Once I took a bus ride from Delhi to Agra, the time I bought the rug, and I took off my pink shoes, folded my legs and made myself as comfortable as I could. I rode in the cab of a luxury tour bus with four other travelers, plus the bus driver, plus the bus driver’s helper. It was a big bus, a wide cab. I got the very frontmost spot, right up against the windshield. Had the bus crashed, I would have died instantly, like an insect.
But what I want to say is that when I crossed my legs, sitting like Buddha, the bus driver and his assistant yelled at me. They motioned, NO!, the shrine!! I was showing the bottoms of my feet to the shrine, who was an exotic part-elephant-part-woman statue that sat on the dashboard of the bus, just beside me, with fresh marigolds all around her. I immediately uncrossed my legs and placed them awkwardly to the side, as if I were riding sidesaddle.

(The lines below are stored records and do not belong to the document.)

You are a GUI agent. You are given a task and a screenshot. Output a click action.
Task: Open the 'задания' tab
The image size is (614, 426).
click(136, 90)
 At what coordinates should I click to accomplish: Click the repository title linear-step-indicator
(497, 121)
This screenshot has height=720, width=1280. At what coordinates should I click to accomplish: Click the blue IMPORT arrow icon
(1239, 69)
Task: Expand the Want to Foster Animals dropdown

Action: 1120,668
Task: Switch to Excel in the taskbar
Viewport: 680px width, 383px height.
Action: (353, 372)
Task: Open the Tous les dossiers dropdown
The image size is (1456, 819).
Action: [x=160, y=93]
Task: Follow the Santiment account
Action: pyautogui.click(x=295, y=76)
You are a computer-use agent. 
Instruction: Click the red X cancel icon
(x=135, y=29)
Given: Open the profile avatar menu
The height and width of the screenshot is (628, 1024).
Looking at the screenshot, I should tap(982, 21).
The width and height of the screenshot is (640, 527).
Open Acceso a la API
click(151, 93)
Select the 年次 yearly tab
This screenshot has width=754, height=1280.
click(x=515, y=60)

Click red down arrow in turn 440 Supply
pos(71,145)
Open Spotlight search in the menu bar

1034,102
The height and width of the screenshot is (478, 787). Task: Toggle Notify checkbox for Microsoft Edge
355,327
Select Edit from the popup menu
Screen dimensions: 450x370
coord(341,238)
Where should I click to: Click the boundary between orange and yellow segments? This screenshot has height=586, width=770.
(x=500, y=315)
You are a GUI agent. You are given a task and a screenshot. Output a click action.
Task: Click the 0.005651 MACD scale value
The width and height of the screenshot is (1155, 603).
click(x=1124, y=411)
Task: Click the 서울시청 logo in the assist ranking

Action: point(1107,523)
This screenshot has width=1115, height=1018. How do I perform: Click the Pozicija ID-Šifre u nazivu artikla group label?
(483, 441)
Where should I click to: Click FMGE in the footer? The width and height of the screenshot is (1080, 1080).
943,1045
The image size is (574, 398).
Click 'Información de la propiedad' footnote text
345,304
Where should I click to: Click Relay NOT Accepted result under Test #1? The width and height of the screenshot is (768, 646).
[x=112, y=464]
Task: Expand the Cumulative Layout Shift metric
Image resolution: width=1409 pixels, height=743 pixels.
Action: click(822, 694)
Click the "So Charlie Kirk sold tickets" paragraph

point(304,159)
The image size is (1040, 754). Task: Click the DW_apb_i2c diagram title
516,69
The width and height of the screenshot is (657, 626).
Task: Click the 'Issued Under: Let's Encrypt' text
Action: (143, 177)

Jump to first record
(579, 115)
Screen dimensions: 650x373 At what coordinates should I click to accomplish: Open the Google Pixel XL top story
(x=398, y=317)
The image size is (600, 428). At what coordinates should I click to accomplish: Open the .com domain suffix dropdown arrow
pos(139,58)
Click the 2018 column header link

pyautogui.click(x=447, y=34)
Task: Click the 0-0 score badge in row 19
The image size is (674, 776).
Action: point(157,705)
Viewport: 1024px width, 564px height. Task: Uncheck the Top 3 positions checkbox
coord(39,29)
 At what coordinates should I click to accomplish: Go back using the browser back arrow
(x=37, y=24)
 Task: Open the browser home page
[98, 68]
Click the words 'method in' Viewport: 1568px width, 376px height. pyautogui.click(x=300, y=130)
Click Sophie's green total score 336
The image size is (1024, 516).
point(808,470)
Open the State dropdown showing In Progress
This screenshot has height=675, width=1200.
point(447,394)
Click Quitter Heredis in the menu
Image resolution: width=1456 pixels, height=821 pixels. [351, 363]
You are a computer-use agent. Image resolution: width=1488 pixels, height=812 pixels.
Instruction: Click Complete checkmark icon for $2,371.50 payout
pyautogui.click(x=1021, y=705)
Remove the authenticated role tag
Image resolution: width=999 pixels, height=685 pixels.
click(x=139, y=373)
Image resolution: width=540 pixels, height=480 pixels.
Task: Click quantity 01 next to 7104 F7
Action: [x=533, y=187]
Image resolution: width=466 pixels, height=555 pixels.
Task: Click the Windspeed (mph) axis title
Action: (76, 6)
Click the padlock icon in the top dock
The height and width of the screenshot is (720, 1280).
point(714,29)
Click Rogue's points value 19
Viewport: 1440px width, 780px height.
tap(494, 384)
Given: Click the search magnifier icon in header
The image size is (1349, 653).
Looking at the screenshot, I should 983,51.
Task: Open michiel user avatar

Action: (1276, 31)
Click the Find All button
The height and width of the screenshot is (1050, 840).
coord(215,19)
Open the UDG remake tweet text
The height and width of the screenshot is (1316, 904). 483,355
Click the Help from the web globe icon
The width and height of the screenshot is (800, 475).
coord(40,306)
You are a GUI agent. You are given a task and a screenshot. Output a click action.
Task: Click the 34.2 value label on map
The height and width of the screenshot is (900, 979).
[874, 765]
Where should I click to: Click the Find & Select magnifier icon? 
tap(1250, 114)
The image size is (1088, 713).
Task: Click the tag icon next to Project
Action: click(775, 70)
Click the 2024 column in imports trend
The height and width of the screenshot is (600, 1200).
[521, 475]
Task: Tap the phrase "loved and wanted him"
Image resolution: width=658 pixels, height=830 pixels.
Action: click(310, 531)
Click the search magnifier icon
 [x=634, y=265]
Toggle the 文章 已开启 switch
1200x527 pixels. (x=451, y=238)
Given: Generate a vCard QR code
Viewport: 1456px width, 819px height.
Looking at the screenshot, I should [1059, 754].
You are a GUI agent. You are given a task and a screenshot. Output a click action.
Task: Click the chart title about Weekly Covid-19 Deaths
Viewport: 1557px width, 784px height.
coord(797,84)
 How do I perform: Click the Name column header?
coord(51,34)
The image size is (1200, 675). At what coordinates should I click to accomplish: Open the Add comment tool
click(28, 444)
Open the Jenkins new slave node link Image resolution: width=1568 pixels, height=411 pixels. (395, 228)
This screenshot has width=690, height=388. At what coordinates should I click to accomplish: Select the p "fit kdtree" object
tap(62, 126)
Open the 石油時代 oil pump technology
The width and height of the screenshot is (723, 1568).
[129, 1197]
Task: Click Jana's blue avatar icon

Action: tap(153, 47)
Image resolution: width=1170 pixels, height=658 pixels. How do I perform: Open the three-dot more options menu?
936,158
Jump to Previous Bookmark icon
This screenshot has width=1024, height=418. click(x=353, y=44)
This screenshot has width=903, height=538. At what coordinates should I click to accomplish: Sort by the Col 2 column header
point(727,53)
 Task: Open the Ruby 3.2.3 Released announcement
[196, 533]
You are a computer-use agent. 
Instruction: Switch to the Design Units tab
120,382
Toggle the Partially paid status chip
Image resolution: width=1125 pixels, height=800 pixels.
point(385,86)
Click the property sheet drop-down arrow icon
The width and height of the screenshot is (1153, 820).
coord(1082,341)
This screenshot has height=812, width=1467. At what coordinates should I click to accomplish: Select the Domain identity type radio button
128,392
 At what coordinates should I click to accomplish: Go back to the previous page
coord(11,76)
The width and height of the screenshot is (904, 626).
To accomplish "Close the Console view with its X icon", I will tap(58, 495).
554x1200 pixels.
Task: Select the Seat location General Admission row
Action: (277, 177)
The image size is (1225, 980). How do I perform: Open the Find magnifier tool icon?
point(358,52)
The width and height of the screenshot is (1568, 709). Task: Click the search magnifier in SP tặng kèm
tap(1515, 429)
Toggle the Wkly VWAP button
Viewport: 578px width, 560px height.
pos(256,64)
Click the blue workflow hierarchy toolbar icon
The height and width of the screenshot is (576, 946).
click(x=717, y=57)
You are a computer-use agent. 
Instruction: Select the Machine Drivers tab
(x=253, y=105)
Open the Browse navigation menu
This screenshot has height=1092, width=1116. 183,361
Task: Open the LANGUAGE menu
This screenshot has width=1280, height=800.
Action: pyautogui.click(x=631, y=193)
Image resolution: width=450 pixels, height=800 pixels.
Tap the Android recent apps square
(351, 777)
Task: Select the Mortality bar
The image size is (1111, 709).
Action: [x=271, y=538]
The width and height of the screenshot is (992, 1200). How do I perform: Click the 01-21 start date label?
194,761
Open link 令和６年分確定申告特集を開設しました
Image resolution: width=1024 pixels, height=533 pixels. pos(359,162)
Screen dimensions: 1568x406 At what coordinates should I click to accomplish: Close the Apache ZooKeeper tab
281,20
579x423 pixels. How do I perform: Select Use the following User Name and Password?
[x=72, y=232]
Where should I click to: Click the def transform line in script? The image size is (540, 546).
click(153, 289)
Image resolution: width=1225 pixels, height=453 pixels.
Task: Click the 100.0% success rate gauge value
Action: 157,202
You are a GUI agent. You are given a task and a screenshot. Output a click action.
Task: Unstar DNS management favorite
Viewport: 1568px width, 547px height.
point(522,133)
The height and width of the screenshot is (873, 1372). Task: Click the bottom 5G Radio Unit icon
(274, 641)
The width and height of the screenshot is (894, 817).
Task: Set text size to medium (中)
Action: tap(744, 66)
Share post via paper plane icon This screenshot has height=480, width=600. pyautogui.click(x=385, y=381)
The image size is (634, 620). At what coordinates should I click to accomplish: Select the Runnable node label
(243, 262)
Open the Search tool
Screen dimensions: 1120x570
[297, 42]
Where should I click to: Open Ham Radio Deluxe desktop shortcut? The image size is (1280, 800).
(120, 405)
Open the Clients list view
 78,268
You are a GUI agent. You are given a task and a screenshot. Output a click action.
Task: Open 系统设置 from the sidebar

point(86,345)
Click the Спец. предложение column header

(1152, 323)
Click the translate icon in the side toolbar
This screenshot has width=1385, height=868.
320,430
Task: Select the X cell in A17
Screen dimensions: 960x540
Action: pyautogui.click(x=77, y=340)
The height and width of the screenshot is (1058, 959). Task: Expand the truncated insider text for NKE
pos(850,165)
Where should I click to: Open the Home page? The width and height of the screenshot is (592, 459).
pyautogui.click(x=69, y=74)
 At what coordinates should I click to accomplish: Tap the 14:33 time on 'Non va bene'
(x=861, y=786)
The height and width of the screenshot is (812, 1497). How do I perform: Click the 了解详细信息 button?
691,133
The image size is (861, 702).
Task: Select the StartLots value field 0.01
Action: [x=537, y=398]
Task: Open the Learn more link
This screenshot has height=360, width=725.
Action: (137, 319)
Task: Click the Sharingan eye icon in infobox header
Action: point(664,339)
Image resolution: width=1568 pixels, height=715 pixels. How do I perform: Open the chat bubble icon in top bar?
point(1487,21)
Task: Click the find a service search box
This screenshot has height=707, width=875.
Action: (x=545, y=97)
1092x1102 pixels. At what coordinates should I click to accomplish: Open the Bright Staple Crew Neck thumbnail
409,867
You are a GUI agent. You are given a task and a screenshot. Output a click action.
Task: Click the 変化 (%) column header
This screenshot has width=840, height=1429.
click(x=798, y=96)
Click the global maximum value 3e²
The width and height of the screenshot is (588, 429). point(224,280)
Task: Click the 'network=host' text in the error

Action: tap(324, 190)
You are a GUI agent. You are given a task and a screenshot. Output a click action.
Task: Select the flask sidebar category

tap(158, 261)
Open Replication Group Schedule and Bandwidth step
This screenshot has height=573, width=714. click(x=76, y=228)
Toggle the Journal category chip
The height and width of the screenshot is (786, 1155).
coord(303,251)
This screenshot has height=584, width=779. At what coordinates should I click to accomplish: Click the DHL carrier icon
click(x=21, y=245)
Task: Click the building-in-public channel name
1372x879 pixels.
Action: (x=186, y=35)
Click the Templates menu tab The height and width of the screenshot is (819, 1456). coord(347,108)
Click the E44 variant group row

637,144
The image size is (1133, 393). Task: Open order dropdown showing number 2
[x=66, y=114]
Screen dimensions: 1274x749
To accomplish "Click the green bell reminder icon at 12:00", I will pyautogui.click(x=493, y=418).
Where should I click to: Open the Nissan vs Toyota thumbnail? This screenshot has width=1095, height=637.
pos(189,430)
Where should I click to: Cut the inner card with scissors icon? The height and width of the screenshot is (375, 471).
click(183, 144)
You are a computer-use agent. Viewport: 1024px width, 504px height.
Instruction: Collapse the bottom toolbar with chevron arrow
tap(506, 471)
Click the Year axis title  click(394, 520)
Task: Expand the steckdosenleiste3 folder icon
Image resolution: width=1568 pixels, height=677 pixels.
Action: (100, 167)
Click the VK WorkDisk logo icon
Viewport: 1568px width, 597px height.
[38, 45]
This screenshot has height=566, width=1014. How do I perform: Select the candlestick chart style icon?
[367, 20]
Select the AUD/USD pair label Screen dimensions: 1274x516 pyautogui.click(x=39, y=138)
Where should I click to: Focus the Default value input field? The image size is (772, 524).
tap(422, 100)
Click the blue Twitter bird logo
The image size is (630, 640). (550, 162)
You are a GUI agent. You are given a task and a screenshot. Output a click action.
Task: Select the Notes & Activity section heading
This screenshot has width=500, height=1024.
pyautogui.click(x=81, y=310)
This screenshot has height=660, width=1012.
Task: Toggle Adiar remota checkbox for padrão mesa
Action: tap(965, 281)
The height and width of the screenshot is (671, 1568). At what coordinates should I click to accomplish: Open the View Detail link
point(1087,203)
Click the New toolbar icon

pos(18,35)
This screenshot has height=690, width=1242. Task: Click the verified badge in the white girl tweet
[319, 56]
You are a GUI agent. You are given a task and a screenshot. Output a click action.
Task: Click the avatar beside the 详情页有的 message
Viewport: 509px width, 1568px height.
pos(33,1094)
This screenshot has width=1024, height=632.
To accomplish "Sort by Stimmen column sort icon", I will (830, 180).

Circles. What kind of circle would I be? I remember hula hoops, my waist zipping round and round, arms out to the side, mouth open in concentration (although not like a pie hole) and the hoop going going going going until I lost my mojo and it withered slowly down my legs.
Now I see my handwriting has gotten loopy, the o’s big. I could draw little smiley faces inside them. The 1960s and 70s seemed like circle times in life. Today, the first decade of the 21st century, strikes me as angular, an edge wanting to get its circle back.
-related to Topic post, WRITING TOPIC – CIRCLES
We have begun a very circular year, 2008.
What a whimsical flight. These practices so far are so much more structured than mine tend to be. Maybe if I do it more often, they will get longer and make more sense.
I could picture the scene on the bus and the doodles. It is a topic that wants to be drawn. I thought of needlework at one point.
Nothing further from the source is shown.